Exercise brief: Please restate, exactly as they appear, only the lines from the one that contains "1023x676 pixels. At" to the final line of the entries, with no pictures.

Data excerpts:
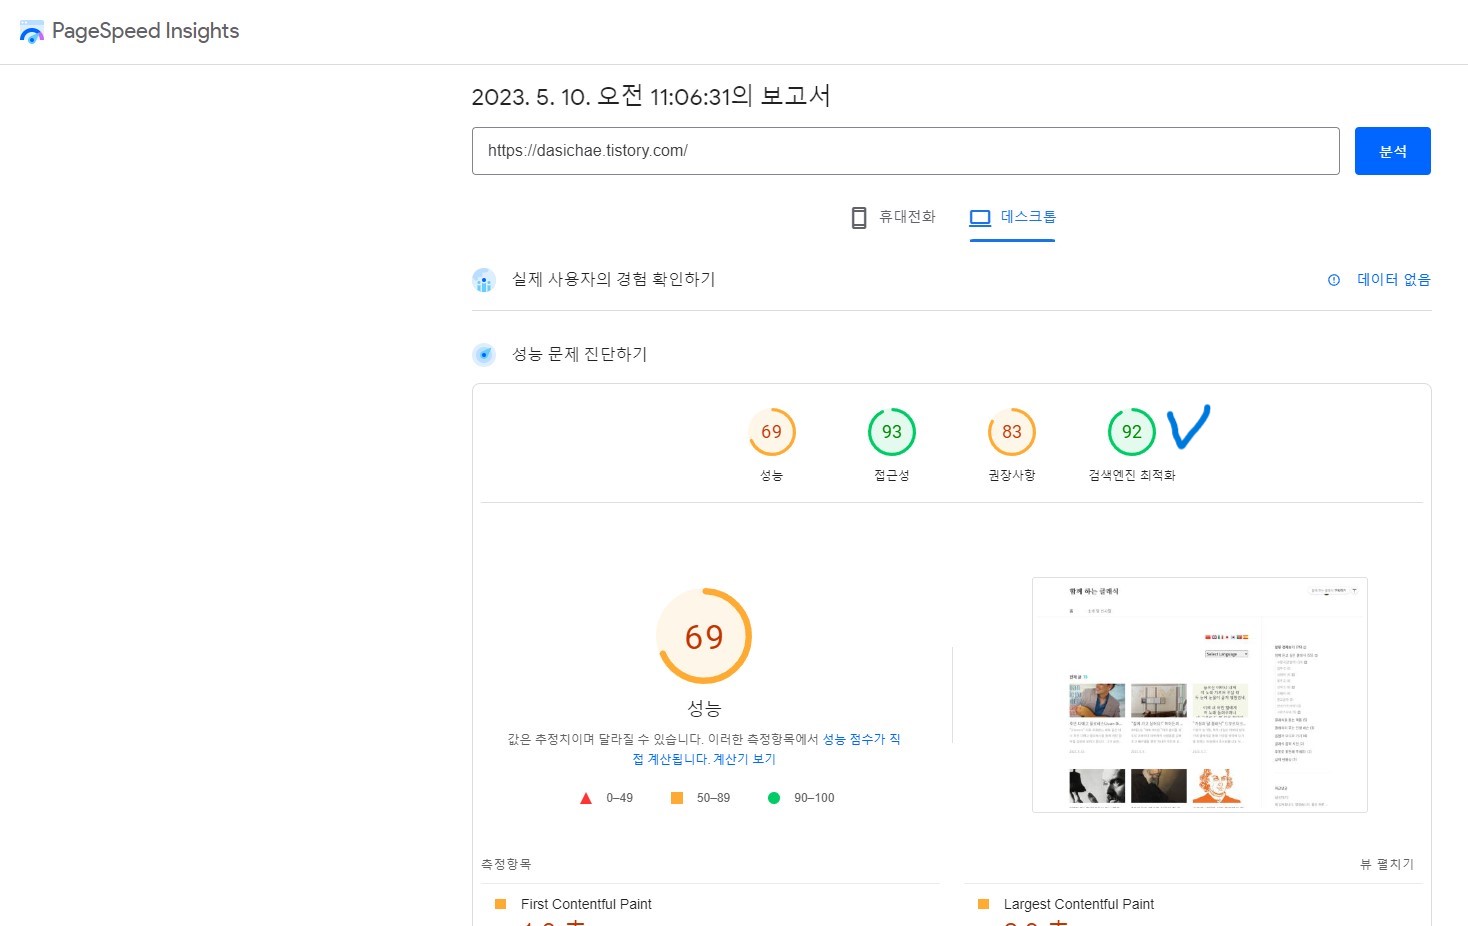This screenshot has height=926, width=1468.
Task: Click the 검색엔진 최적화 92 gauge
Action: click(x=1131, y=432)
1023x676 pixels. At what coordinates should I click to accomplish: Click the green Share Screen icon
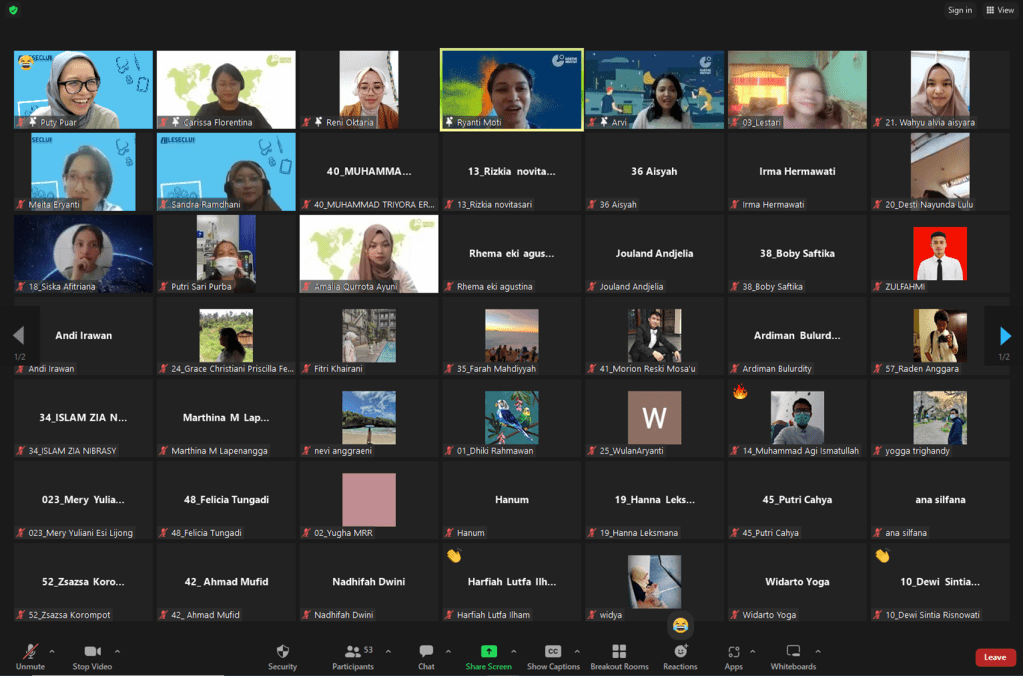(x=488, y=652)
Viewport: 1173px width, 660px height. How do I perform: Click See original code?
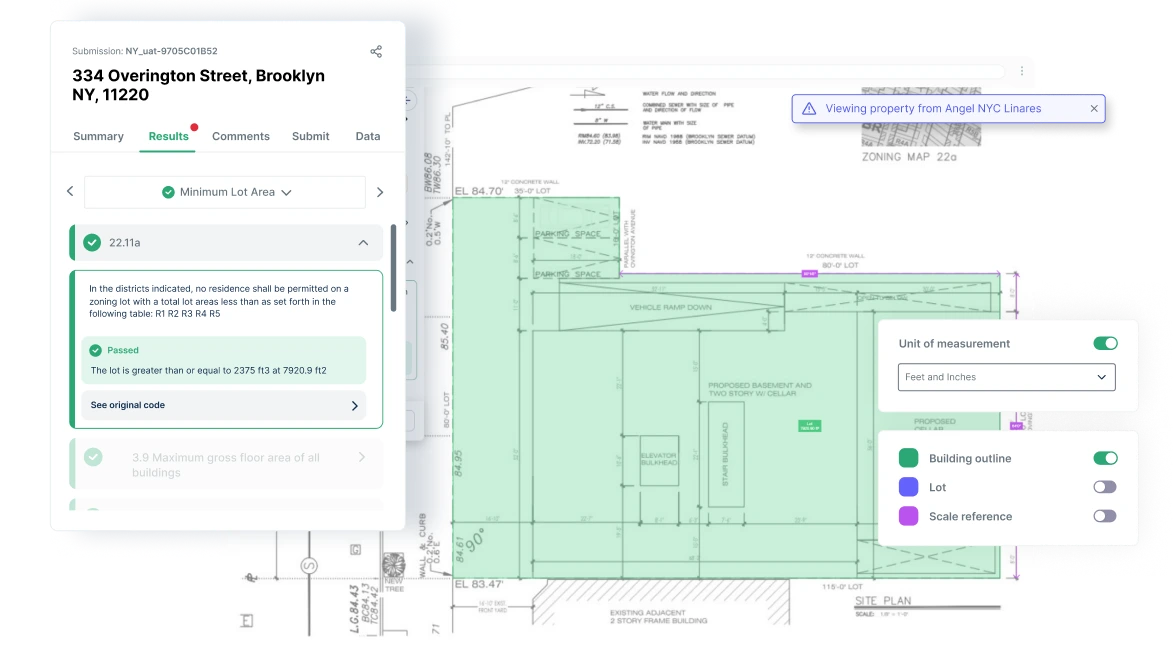[x=224, y=405]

Worked solution:
1023x676 pixels. At what coordinates should I click to accomplish: Click the green Share Screen icon
(x=488, y=652)
Viewport: 1173px width, 660px height. How do I perform: Click See original code?
[x=224, y=405]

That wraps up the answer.